» **THE TASK**
Pull out every line in the records below that contains the word "dropdown", with case counting.

— Start of SUPPLIED RECORDS —

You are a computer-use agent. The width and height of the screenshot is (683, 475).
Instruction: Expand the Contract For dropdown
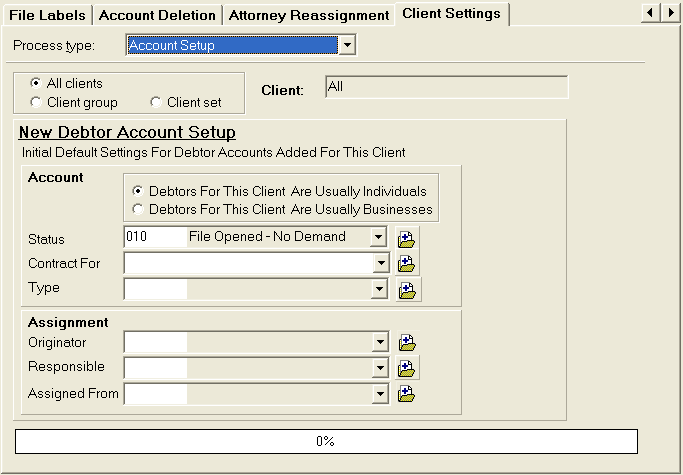click(x=379, y=263)
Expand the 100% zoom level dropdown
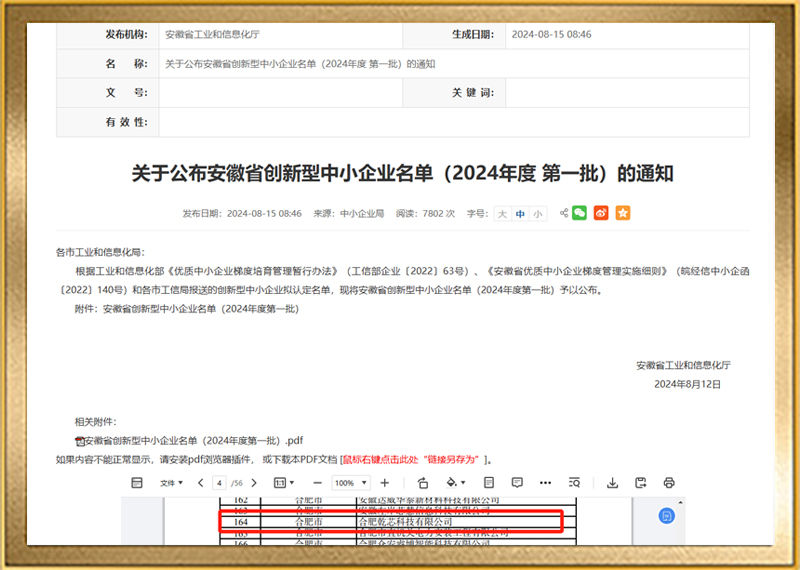The height and width of the screenshot is (570, 800). click(349, 483)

— End of SUPPLIED RECORDS —

» **RESULT FOR THIS EXERCISE**
Instruction: Expand the Contract For dropdown
Expand the 100% zoom level dropdown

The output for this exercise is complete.